**SUPPLIED ENTRIES**
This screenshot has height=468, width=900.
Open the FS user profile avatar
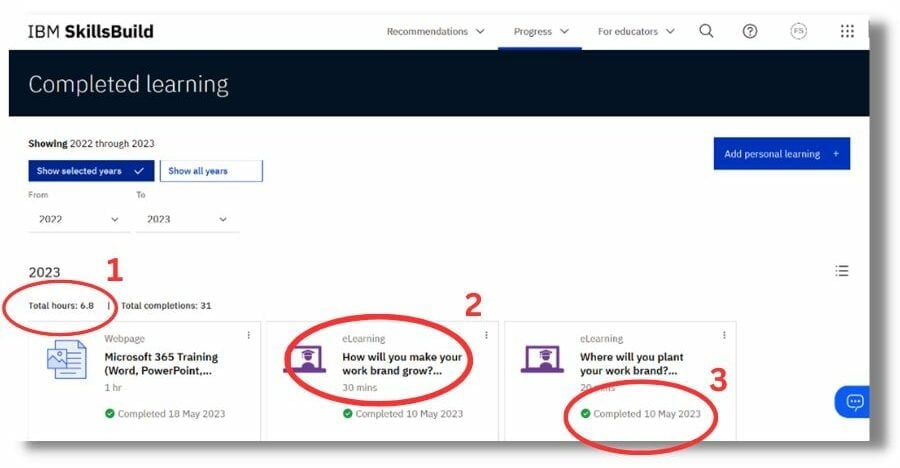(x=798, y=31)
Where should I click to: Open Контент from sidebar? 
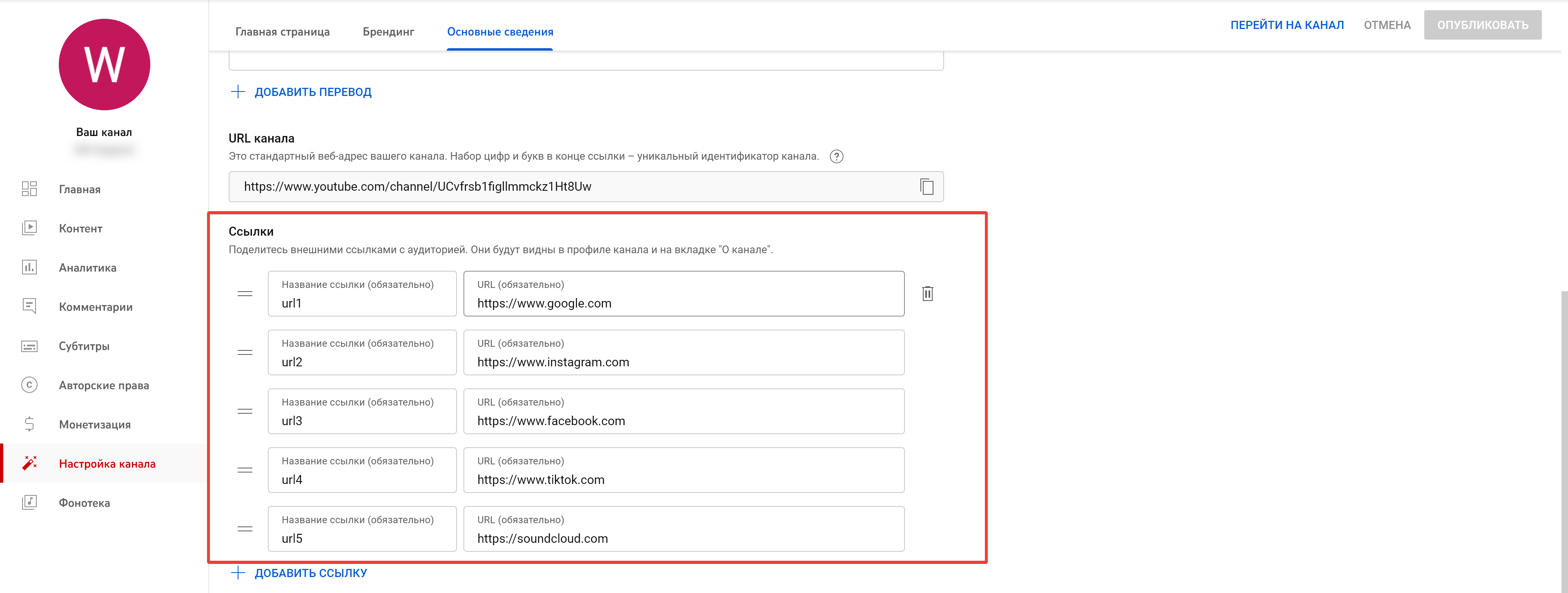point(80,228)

...

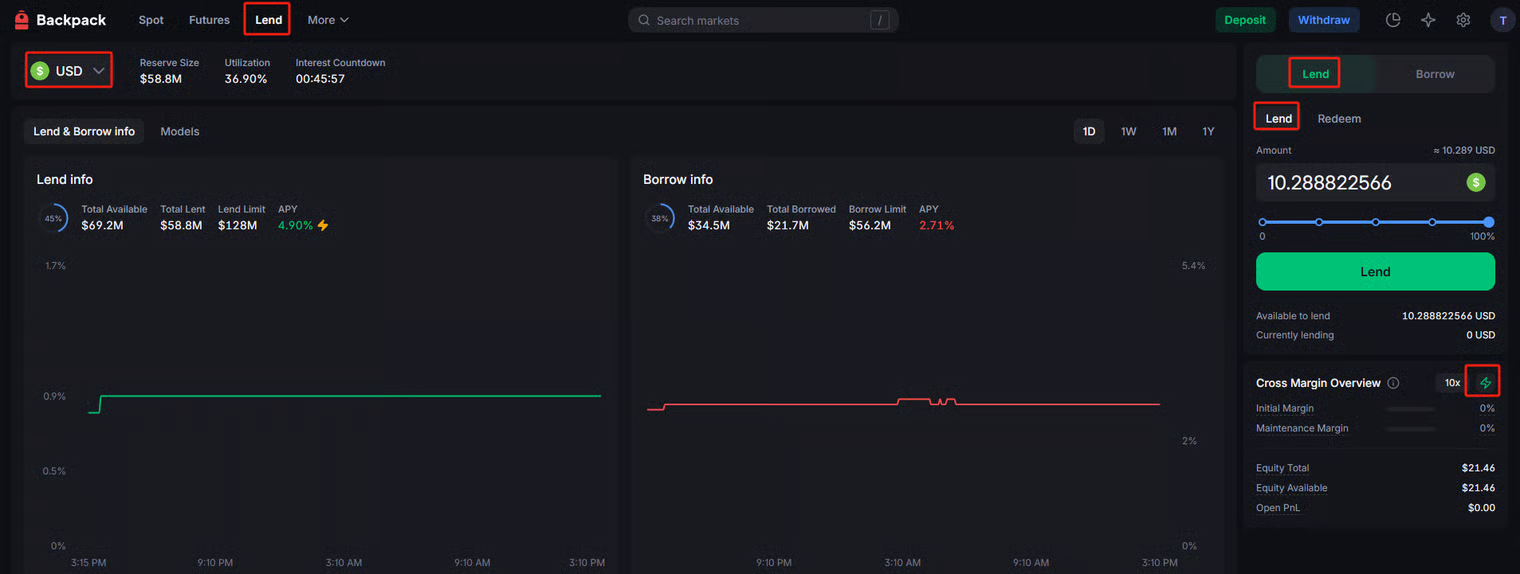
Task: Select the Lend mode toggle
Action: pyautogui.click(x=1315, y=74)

---

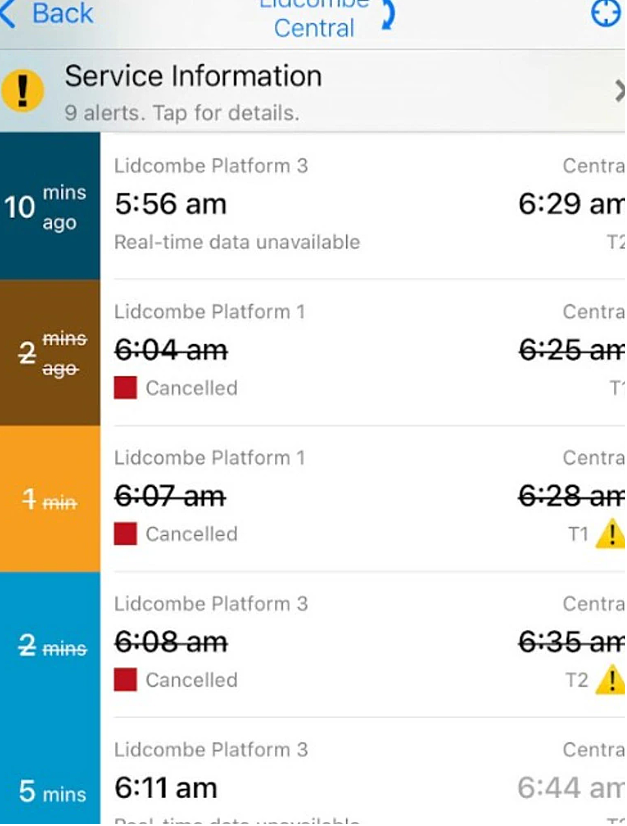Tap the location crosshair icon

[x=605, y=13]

**PROBLEM DETAILS**
Rewrite the lines of the listing from the one holding "This screenshot has height=468, width=900." through the one holding "(x=798, y=31)", inclusive, putting "picture" in place of "avatar" and changing nothing else. Leave the pictures out of your answer.

**THE RESPONSE**
This screenshot has height=468, width=900.
Open the FS user profile picture
(x=798, y=31)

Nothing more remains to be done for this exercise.